What you are asked to do
List each line of the data that holds the string "type".
BEGIN Data to process
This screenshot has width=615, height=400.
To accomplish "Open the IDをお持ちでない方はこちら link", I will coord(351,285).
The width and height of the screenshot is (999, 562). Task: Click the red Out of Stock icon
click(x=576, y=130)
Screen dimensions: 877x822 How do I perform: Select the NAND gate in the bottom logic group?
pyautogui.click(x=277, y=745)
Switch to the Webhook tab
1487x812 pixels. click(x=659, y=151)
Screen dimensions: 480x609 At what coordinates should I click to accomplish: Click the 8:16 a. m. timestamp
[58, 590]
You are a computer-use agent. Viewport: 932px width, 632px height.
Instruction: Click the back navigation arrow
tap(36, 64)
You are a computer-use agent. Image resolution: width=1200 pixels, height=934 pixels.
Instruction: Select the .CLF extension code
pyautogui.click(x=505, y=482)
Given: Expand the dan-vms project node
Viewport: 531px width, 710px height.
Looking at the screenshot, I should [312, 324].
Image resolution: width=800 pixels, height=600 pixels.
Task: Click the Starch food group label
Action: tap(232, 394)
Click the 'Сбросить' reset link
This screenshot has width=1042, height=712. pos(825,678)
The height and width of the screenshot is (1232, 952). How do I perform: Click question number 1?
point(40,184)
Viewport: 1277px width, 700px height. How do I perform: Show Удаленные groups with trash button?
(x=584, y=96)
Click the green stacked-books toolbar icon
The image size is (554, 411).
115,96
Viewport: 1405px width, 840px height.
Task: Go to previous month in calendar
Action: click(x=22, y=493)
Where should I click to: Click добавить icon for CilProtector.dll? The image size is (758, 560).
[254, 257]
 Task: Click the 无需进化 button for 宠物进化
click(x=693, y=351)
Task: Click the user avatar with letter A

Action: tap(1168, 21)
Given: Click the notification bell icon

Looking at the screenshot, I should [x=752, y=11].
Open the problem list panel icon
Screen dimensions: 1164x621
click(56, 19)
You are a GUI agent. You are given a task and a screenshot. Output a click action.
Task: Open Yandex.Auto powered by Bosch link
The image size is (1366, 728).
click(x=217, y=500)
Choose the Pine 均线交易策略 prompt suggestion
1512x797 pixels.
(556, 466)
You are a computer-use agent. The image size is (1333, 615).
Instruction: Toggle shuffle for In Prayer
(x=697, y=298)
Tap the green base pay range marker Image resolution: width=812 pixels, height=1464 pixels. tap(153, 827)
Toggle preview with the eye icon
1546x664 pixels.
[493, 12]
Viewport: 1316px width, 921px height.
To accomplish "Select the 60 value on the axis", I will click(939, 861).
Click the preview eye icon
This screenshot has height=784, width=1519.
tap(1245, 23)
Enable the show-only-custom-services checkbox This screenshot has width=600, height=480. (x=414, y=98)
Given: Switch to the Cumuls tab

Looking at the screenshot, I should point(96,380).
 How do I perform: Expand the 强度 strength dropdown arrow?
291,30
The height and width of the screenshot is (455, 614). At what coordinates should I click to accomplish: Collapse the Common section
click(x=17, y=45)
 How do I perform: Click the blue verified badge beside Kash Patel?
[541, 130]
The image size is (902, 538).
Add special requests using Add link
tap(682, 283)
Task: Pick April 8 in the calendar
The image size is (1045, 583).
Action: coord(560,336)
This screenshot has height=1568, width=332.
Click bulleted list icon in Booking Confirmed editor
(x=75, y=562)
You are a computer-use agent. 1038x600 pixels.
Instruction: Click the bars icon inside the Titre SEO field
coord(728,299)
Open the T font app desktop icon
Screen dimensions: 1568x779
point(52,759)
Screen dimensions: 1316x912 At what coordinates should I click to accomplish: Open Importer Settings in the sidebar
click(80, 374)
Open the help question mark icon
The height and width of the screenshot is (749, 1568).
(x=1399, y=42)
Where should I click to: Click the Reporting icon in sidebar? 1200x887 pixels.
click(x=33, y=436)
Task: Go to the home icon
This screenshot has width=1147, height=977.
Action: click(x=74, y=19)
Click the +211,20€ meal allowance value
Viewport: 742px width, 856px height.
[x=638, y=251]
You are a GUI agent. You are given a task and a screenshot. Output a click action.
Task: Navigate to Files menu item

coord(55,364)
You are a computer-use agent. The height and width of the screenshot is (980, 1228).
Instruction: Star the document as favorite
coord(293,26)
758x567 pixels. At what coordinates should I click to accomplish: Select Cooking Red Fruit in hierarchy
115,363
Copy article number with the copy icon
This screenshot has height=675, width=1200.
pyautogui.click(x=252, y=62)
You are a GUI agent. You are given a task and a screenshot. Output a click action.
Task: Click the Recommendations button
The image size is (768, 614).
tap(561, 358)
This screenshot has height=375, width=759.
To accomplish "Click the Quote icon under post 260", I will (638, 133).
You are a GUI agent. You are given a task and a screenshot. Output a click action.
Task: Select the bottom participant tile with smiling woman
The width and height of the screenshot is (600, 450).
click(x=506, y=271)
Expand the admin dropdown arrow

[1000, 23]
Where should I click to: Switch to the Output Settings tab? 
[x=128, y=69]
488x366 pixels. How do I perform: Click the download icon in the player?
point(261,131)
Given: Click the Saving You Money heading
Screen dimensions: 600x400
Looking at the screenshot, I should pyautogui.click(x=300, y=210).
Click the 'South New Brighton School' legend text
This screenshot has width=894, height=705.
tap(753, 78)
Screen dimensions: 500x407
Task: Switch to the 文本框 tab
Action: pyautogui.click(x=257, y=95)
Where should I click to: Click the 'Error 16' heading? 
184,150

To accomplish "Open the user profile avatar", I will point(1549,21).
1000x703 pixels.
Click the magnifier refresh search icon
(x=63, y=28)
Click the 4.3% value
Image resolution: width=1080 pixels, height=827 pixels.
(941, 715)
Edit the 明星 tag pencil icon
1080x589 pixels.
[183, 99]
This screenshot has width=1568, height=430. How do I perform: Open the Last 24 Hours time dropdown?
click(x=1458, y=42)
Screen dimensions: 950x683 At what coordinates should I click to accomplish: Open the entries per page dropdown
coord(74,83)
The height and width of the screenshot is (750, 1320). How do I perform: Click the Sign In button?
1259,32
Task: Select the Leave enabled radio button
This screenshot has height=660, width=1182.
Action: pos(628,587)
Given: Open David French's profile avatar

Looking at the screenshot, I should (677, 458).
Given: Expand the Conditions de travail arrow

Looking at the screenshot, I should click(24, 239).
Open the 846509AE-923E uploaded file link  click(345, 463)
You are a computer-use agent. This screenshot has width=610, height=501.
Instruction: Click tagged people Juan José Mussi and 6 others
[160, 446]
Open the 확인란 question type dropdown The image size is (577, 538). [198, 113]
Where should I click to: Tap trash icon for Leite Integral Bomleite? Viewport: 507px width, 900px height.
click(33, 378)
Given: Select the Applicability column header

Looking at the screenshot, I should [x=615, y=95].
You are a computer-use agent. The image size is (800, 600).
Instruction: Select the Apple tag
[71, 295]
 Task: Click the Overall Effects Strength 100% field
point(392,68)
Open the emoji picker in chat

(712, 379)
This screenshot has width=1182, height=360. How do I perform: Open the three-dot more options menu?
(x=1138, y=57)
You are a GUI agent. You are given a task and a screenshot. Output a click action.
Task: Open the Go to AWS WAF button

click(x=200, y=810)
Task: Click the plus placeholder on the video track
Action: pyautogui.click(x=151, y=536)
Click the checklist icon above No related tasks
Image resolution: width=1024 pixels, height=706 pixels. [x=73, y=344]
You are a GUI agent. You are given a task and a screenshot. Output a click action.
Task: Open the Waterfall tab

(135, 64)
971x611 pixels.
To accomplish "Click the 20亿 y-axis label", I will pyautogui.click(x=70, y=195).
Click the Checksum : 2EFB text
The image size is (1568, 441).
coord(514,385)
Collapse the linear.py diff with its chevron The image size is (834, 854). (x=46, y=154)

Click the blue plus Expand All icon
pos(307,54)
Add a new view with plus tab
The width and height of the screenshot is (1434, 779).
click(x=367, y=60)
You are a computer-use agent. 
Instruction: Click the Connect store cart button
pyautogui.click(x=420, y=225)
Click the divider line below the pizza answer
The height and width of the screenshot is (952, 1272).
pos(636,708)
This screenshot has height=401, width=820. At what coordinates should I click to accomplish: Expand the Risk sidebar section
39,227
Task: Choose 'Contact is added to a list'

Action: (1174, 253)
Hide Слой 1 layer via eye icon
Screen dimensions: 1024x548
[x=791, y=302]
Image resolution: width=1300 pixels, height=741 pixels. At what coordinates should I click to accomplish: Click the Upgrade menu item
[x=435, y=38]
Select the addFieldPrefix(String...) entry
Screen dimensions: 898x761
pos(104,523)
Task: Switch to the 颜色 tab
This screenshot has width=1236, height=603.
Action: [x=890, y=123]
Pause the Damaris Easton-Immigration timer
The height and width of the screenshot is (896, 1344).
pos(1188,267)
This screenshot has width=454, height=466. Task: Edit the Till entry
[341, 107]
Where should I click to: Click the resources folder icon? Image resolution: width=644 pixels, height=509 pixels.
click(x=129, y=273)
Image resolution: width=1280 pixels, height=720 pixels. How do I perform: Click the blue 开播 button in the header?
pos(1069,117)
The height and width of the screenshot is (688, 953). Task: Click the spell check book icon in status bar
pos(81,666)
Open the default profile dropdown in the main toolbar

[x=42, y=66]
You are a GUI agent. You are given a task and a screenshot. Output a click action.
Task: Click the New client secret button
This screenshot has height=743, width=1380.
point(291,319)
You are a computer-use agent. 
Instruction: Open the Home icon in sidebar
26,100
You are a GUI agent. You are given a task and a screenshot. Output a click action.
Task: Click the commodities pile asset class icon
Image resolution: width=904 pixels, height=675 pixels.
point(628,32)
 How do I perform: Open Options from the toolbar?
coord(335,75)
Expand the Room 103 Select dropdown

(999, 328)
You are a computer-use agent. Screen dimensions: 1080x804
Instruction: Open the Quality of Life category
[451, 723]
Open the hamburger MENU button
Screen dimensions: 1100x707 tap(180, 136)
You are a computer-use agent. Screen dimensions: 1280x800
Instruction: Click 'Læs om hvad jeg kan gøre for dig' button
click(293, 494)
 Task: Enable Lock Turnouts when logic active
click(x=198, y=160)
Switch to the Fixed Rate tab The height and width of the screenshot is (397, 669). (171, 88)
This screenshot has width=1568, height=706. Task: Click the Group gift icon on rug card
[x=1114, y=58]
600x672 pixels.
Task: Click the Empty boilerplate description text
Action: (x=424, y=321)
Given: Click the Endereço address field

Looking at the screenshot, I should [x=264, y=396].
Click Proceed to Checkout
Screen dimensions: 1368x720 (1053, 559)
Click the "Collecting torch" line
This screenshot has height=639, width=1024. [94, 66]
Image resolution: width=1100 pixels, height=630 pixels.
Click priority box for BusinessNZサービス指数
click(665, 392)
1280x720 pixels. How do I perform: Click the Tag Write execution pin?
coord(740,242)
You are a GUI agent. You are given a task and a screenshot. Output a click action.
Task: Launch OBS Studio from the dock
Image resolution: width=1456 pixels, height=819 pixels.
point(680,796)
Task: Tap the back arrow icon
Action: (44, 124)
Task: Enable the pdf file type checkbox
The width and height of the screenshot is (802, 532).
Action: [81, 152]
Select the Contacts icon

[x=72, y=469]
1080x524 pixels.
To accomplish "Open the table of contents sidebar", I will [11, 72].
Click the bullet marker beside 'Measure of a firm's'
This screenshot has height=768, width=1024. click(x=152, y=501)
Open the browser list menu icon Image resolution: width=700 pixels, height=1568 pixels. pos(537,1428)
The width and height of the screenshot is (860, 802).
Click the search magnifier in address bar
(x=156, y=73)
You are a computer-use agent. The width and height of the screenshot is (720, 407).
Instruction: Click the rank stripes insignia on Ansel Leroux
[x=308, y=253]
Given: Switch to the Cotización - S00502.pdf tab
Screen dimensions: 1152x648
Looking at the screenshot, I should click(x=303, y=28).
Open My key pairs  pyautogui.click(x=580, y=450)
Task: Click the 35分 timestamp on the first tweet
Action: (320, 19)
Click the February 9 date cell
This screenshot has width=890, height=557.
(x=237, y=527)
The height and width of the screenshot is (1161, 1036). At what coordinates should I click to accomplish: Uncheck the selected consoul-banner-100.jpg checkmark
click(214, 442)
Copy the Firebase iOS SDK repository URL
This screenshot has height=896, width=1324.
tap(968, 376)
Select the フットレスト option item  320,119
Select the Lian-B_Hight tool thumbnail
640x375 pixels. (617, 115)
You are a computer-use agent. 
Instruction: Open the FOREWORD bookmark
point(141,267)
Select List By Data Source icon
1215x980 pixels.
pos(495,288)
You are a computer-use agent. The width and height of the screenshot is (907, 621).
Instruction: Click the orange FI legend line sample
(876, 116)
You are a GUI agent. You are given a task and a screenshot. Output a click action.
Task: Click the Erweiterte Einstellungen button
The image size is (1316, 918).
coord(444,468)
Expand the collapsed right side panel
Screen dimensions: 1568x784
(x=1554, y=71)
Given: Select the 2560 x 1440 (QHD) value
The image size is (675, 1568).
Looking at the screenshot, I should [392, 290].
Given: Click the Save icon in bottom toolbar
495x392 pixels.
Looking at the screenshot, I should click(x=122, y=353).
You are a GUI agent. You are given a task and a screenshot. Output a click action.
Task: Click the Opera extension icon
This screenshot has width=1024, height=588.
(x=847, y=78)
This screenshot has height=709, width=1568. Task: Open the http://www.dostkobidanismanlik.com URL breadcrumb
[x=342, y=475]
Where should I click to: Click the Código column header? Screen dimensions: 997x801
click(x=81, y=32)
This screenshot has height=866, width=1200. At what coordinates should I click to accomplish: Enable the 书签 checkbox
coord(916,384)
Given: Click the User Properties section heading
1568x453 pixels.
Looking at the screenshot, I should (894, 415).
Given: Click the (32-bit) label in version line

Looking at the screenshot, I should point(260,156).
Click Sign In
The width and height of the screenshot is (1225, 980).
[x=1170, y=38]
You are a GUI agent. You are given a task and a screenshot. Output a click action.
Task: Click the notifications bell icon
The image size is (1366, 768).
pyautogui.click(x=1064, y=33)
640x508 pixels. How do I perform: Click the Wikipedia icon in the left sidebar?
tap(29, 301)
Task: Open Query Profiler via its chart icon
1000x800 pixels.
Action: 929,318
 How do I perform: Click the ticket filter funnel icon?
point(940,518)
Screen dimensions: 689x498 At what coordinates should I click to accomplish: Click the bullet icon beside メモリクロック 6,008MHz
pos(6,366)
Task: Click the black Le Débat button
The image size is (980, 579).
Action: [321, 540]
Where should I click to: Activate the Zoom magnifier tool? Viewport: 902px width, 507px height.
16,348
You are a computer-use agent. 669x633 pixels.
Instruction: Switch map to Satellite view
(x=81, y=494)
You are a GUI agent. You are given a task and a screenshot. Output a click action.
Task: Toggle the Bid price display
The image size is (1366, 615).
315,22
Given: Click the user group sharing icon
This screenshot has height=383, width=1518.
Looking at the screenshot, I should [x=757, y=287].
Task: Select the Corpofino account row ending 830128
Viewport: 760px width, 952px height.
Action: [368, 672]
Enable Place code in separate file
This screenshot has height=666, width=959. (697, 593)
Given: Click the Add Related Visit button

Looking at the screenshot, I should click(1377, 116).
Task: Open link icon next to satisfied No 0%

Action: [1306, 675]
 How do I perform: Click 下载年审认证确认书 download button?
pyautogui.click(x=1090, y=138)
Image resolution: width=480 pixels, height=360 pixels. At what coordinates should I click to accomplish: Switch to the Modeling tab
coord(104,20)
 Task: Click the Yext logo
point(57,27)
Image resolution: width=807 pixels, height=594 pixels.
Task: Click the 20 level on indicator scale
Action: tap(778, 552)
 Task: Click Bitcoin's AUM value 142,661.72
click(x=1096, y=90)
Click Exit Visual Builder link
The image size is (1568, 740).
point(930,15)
END Data to process
Answer to this task
Open the 확인란 question type dropdown The image size is (577, 538). [198, 113]
Task: Enable the pdf file type checkbox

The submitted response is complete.